Because (not all) OS's use the whole return value. In this case, it's truncated to the low 8 bits. It's up to the OS (and other related components, such as the shell) to "use" and "retain" this value, and it's what's called an "implementation detail", in other words, the C and C++ standards do not dicate what the usefulness or meaning of the return value is [aside from the paragraph below] - just that from the C perspective it is an int - the C program may be started in an environment where that value is ignored, truncated, extended or multiplied by 432 and it's still a valid C or C++ environment.
The C standard says that the value 0 or EXIT_SUCCESS (which should have the value zero as I understand it) and the value EXIT_FAILURE (some non-zero value) should be considered success and failure respectively. However, all other values are "implementation defined" and thus under the rules of the OS/environment that the execution happens in.
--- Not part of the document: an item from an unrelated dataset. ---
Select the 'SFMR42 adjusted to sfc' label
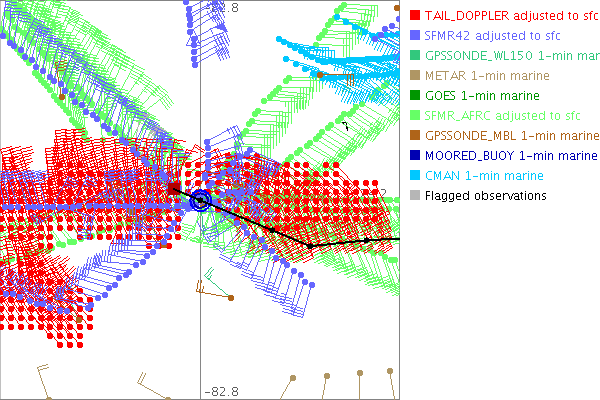The width and height of the screenshot is (600, 400). coord(489,36)
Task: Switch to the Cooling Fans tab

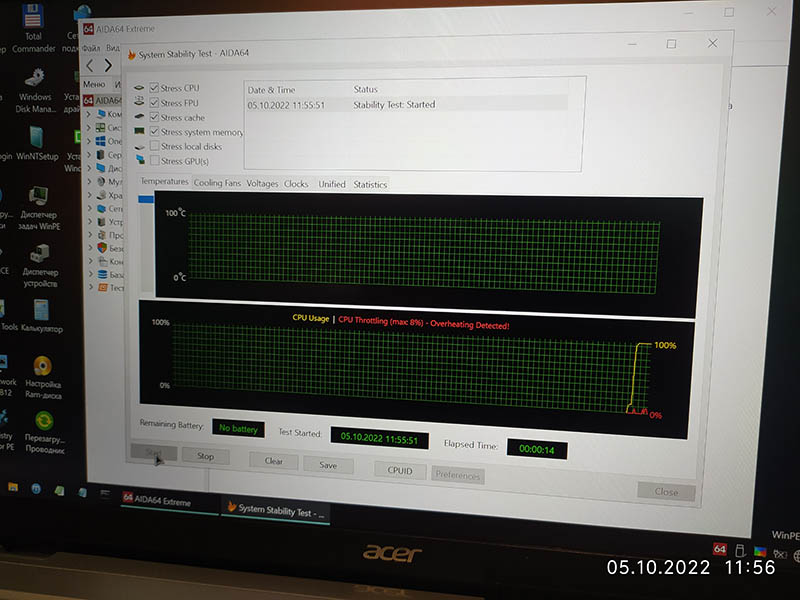Action: pyautogui.click(x=217, y=184)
Note that when the shell (or whatever runs your program), it does not jump straight to your main, but some other functionality is performed first to initialize things that are needed by your main function. And once main has returned/exited, there is usually some code that executes AFTER your program as well. Exactly how this works is dependent on several things:
- who wrote the compiler and/or runtime library
- what OS it is designed for
- what processor architecture it is
- potentially what shell/runtime/OS functionality started the process
The C and C++ standard doesn't define these things, as doing so would potentially affect the actual platforms that can/will run C and/or C++ applications, and the goal of C and C++ is to "be inclusive" - in other words, try to not limit the environment, processor, etc that the languages support.